The juvenile cleared his throat. "I have straight A's"

"So what, Slothe?" the businessman exclaimed. "I had straight F's when I was his age. What does that prove?"

"It proves you are probably an idiot. And in young Mr. Infinity's case it is highly suggestive. Picture Robert, walking into his father's office on that fateful evening. Drawing his pistol, he is about to fire; smiling, perhaps, and showing off his braces - a condition about which he is already painfully self-conscious. He hears his father speak the word as he pulls the trigger. Then what does this straight A student do? Does he destroy the incriminating tape? No. He leaves it for the police to find."

"You said yourself, Slothe, he's a clever lad."

"Robert, do you attend public school?"

"Yes."

"Then not clever enough, Mr. Chevalier. But his father, privately tutored abroad, may have been."

"What do you mean?"

"The victim, with his last word, wished to leave a clue to his killer's identity."

"We already know that, you overgrown Sherlock Holmes!"

"But with the killer present, he had to be circumspect."

"Oh, this has gone on long enough! Inspector, I beg you!?"

Mr.

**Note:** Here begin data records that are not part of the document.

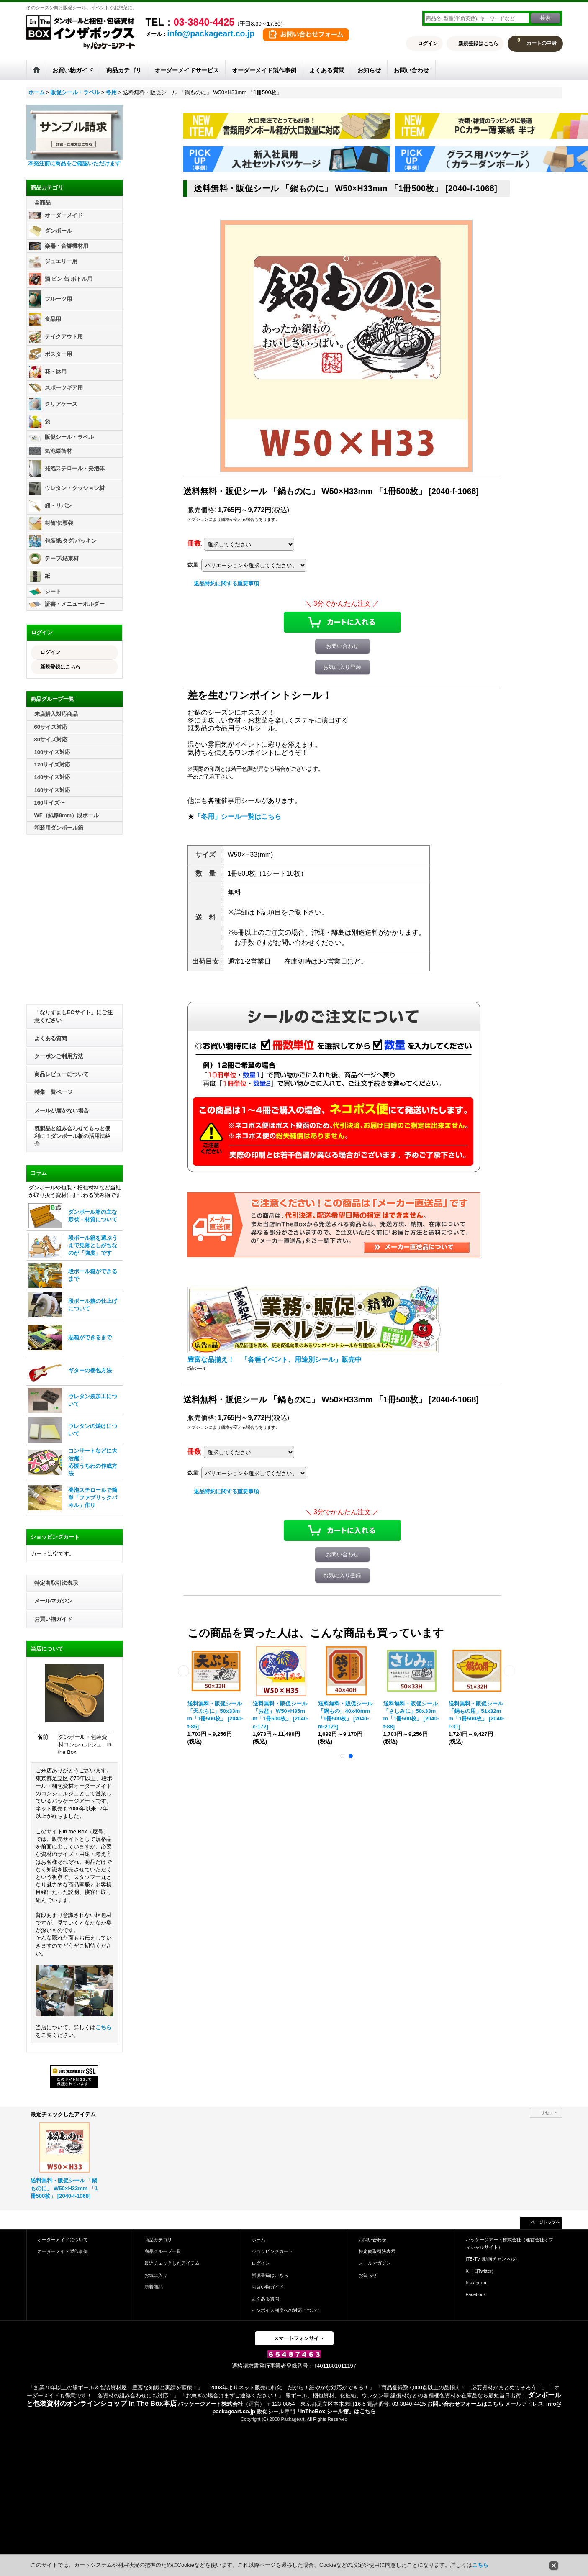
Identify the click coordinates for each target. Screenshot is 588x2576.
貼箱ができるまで (90, 1337)
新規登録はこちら (478, 43)
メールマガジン (53, 1601)
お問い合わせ (342, 646)
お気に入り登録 (342, 667)
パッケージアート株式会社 (210, 2404)
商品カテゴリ (158, 2239)
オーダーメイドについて (62, 2239)
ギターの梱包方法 (90, 1370)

Slothe pressed on forcefully. "His clue had to name the killer without the killer knowing it."

"Ridiculous!" The old man's voice was cracking. "I've had all I'm going to take!!"

"You will take one more thing, Mr. Chevalier: the connection between you and the word 'braces' that clearly makes you the killer!"

HOW DID MR. SLOTHE EXPOSE WILMOT CHEVALIER AS THE KILLER?

Let's return to the scene as Mr. Slothe continues:

"In England, 'braces' are suspenders. And the most famous suspender-wearer is Larry King. Of course, the King was Elvis, whose home is called Graceland. And if we rearrange the letters in 'Graceland' we get 'anger-clad.'" The color of anger is red, and who do we know who is clad in red? Santa Claus!"

"He was killed by Santa Claus? Are you insane?" squeaked the frazzled business partner.

"No. Because in France, Santa Claus is Pere Noel or 'pair, no L.' What common pair has no L? Pants!"

"What are you saying, you fool. That the killer wore pants?!?"

"Let me finish. It will soon be summertime, and the most popular pants in the summer are Bermuda shorts, which call to mind the Bermuda triangle. Besides a triangle, what else has three sides? Football. Onside kicks, offsides penalties and sidelines." Chevalier was tearing at his white hair. "Arguably, the most famous football player was Johnny Unitas. And in 1860, who chose to 'unite us' as a nation? Abraham Lincoln, who, as you will recall, was born in a log cabin, which is a brand of syrup used on pancakes, also called flapjacks. Flap jacks. Jack Frost. Frosty the Snowman. Corncob pipe. Uncle Remus. Brare Rabbit. Rabbit stew. Stuart Little. Little Women -"

"AAARRGGH! Stop it! I admit it. I confess! I killed him! I shot my partner!! Just stop!!! STOP!!"

"Point, game and match," muttered the gigantic detective.